Vegetarian diets, when carefully planned, can help reduce the risk for a number of common, chronic diseases while providing your body with all of the nutrients necessary for you to operate with an abundance of energy and vitality. According to the American Dietetic Association, vegetarians are also at lower risk for becoming obese, due to diets with significantly lower levels of saturated fat and cholesterol. It is important, however, to plan your vegetarian diet so that you are consuming sufficient levels of all necessary nutrients.
The broad definition of a vegetarian is someone who excludes meat, poultry and fish from his diet. Total vegetarians, also known as vegans, exclude other animal products as well, such as milk, eggs and cheese. It is the position of the ADA that vegetarian diets can be nutritionally adequate and helpful in preventing chronic diseases, including coronary heart disease, Type 2 diabetes and hypertension. The organization notes that vegetarians, in general, have lower bad cholesterol and lower blood pressure, which leads to lower risk of death from chronic disease. According to a study published in 2004 in "Nutrition," it is the better antioxidant status of long-term vegetarians, when compared to healthy omnivores, that sharply decreases the risk for coronary heart disease and improves overall health.

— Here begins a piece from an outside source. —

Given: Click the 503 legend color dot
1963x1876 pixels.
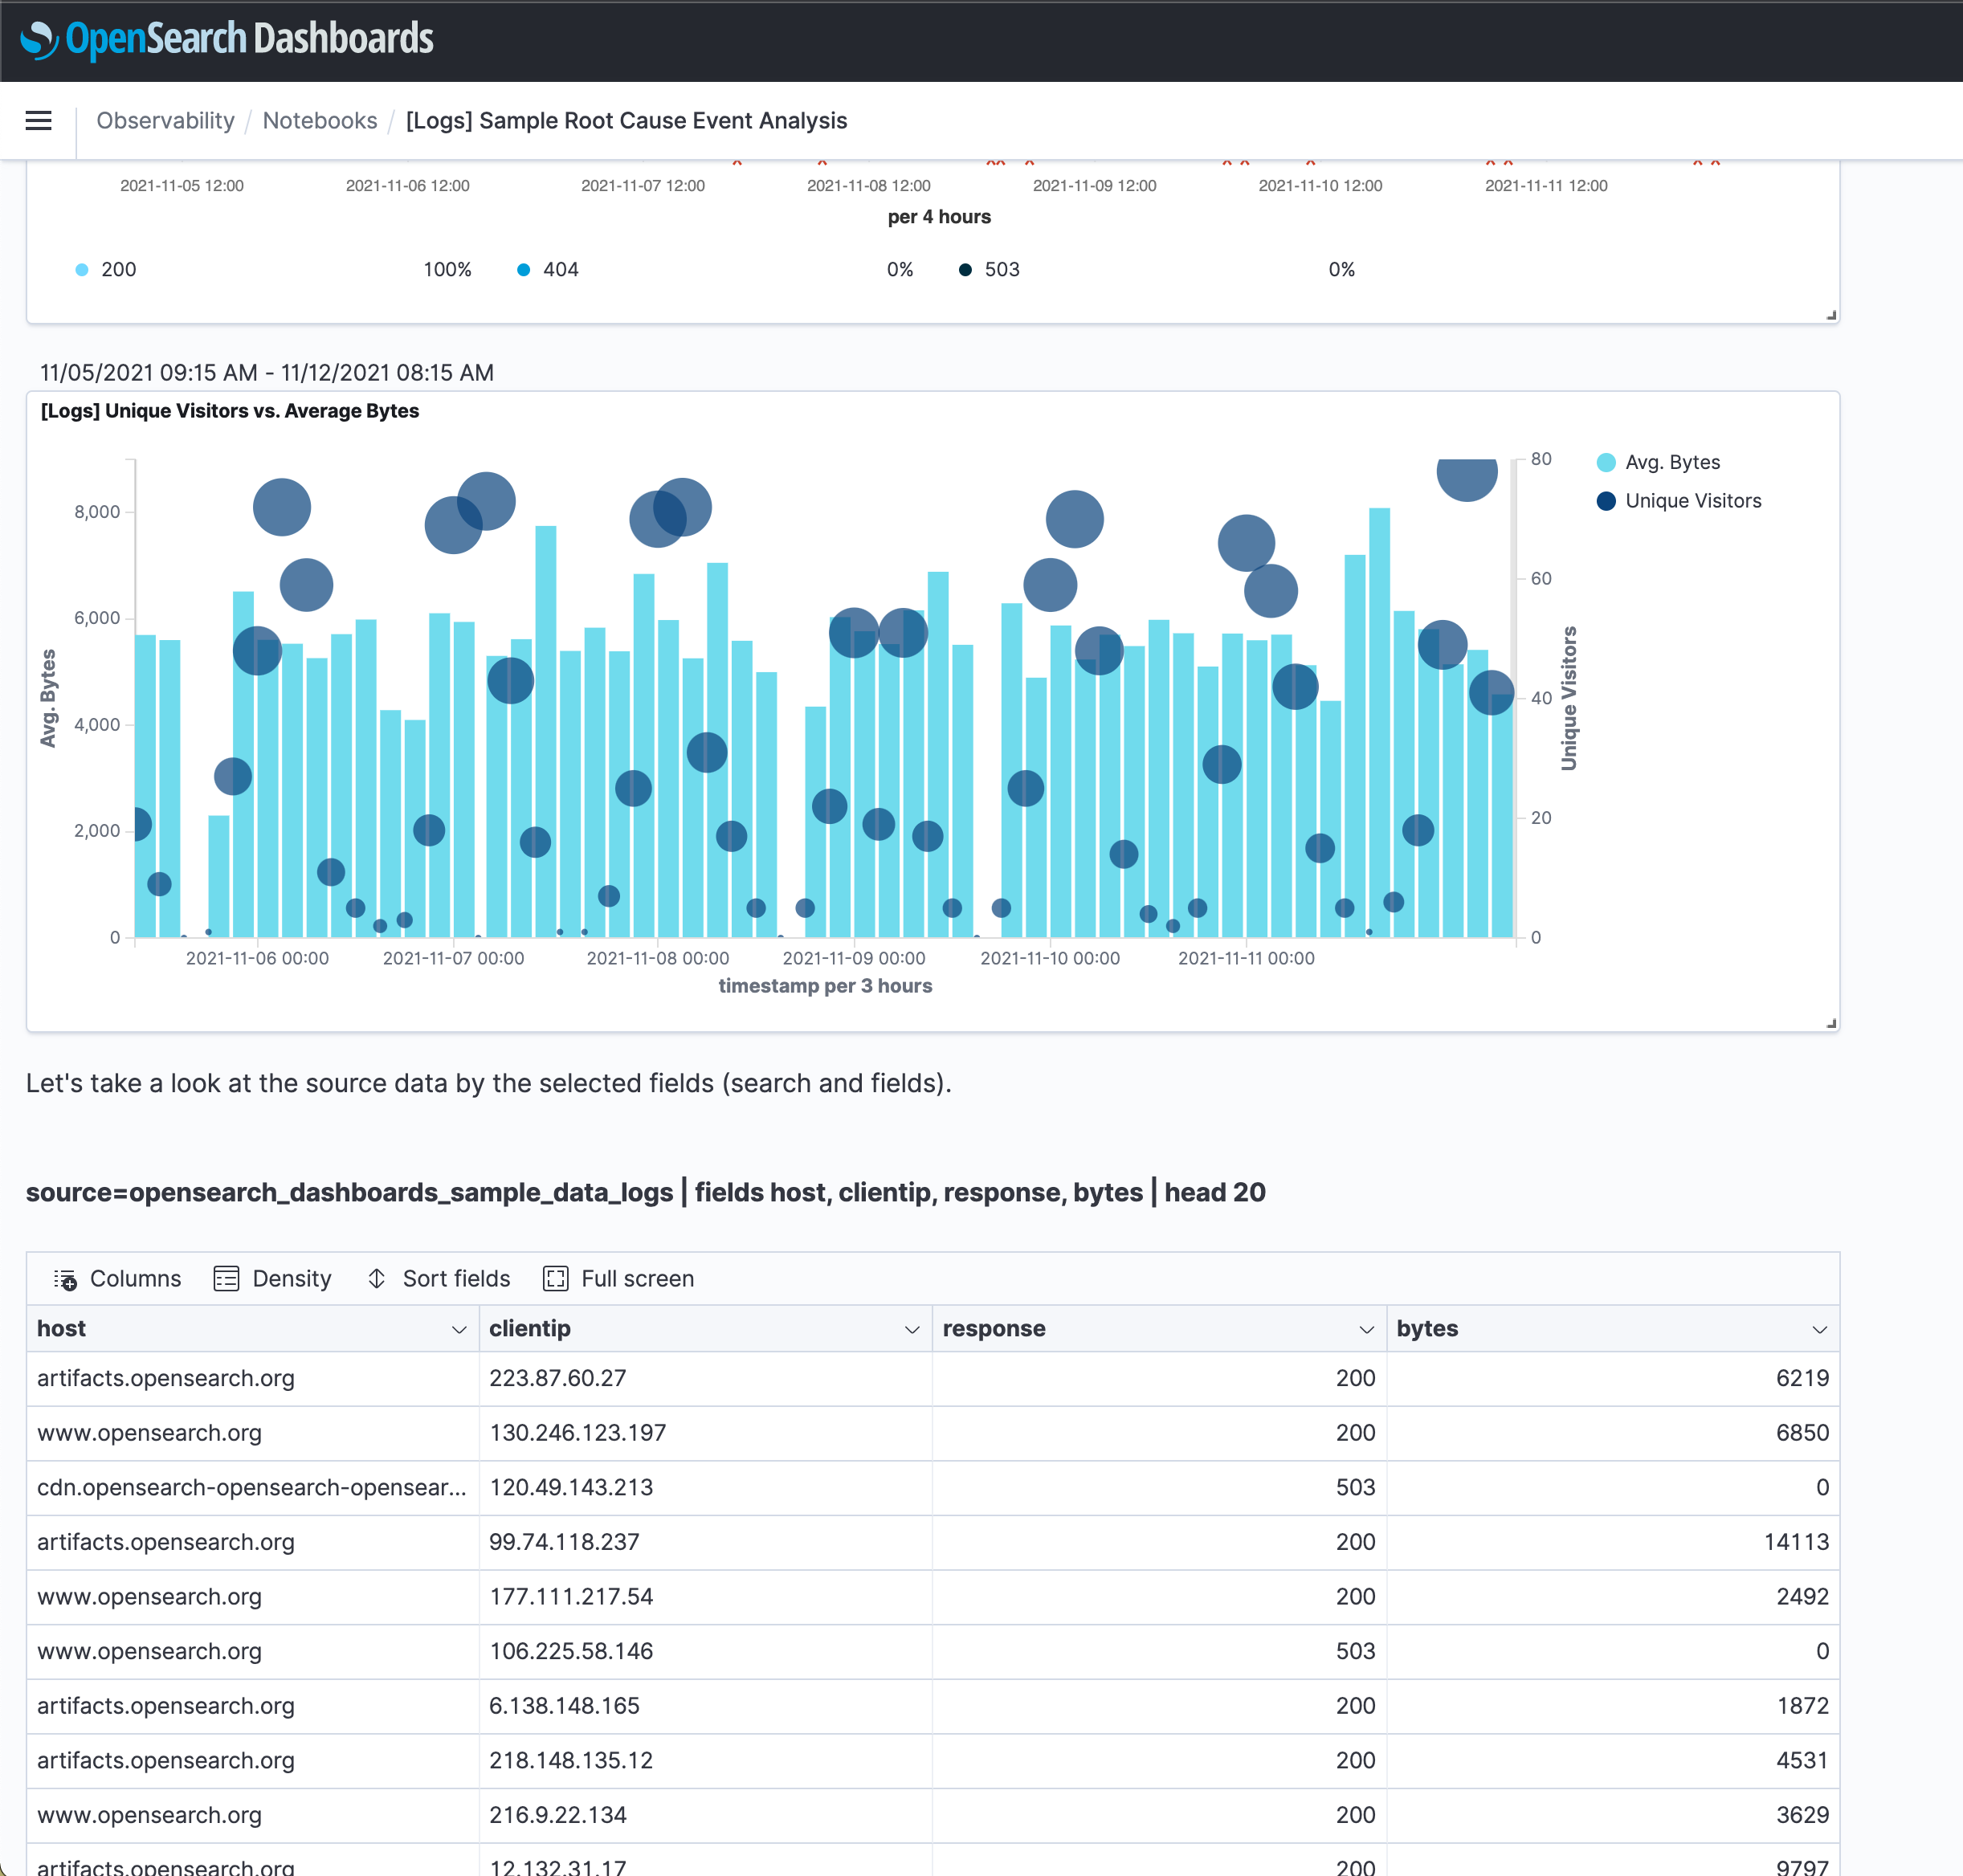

In addition to heart disease, vegetarian diets can help protect against cancer, according to a study published in 2013 in "Cancer Epidemiology, Biomarkers & Prevention." Researchers examined the overall cancer incidence among 69,120 study participants and found that vegan diets protected against female-specific cancers and overall cancers in both genders. Lacto-ovo-vegetarians, or vegetarians who consume eggs and dairy, were also found to have increased protection from gastrointestinal cancers. According to the ADA, higher intakes of fiber and phytochemicals and lower intakes of saturated fat and cholesterol are among the factors responsible for these cancer-protective effects.
Fiber, Body Weight and Productivity
MedlinePlus notes that vegetarian diets are usually higher in fiber. According to a 2009 paper published in "Nutrition Reviews," individuals with high intakes of dietary fiber are at a significantly decreased risk for heart disease, stroke, hypertension, diabetes, gastrointestinal disorders and obesity. A 2010 article published in "The American Journal of Clinical Nutrition" also found that vegetarians diets are associated with a lower body mass index and decreased rates of obesity in children. The nutrition obtained through vegetarian diets has also been associated with improved productivity and quality of life. A study published in 2010 in "Annals of Nutrition and Metabolism" showed that a vegetarian work-site nutrition program improved mental health, vitality and physical function, when compared to a control group.
Avoiding Common Deficiencies
One of the keys to successfully undertaking a vegetarian diet is to carefully plan your meals to avoid the potential deficiencies that are common among vegetarians. According to Brown University, vegetarians can most easily become deficient in protein, calcium, iron, vitamin B-12 and vitamin D, due to the fact that these nutrients are less prevalent in plant-based diets. However, some vegetarian foods are fortified with nutrients such as calcium and vitamin B-12. Dietary supplements can also help fill these nutritional gaps.